If there there is no forced flux through a loopless reaction, parsimonious FBA will also have no flux through the loop.

In [5]:

solution = optimize_minimal_flux(test_model)
print("parsimonious solution: status = " + solution.status)
print("parsimonious solution: v3 = %.1f" % solution.x_dict["v3"])

parsimonious solution: status = optimal
parsimonious solution: v3 = 0.0

However, if flux is forced through v3, then there is no longer a feasible loopless solution, but the parsimonious solution will still exist.

In [6]:

test_model.reactions.v3.lower_bound = 1
solution = construct_loopless_model(test_model).optimize()
print("loopless solution: status = " + solution.status)

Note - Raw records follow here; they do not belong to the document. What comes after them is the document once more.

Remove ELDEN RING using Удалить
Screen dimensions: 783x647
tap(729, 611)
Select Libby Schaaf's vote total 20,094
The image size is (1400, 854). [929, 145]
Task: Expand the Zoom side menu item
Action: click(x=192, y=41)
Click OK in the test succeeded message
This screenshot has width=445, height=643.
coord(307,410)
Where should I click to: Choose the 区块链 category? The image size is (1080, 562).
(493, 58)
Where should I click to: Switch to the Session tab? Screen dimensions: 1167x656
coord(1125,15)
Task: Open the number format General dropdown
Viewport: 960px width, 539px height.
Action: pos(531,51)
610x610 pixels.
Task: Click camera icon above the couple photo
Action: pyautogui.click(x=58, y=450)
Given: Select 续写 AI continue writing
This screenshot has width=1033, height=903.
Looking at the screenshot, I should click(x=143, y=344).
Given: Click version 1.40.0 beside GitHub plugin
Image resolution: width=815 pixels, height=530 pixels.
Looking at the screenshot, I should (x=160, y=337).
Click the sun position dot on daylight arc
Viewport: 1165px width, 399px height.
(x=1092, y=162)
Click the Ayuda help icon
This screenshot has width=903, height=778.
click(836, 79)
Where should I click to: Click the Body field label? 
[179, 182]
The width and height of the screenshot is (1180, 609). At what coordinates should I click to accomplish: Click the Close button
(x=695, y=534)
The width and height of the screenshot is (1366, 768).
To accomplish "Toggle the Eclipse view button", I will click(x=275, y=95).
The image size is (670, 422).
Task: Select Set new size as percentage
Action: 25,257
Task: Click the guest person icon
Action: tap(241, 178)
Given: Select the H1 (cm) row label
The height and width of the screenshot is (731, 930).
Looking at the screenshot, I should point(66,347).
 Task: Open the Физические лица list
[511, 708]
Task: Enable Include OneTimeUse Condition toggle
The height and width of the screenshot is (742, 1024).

loopless solution: status = infeasible

In [7]:

solution = optimize_minimal_flux(test_model)
print("parsimonious solution: status = " + solution.status)
print("parsimonious solution: v3 = %.1f" % solution.x_dict["v3"])

parsimonious solution: status = optimal
parsimonious solution: v3 = 1.0

Loopless FBA is also possible on genome scale models, but it requires a capable MILP solver. If one is installed, cobrapy can detect it automatically using the get_solver_name function

In [8]:

mip_solver = get_solver_name(mip=True)
print(mip_solver)

cplex

In [9]:

salmonella = cobra.test.create_test_model("salmonella")
construct_loopless_model(salmonella).optimize(solver=mip_solver)

Out[9]:

<Solution 0.38 at 0x7f9285d7ffd0>

In [10]:

ecoli = cobra.test.create_test_model("ecoli")
construct_loopless_model(ecoli).optimize(solver=mip_solver)

Out[10]:

<Solution 0.98 at 0x7f9285c89470>

Gapfillling¶

GrowMatch and SMILEY are gap-filling algorithms, which try to to make the minimal number of changes to a model and allow it to simulate growth. For more information, see Kumar et al.. Please note that these algorithms are Mixed-Integer Linear Programs, which need solvers such as gurobi or cplex to function correctly.

In [1]:

import cobra.test

model = cobra.test.create_test_model("salmonella")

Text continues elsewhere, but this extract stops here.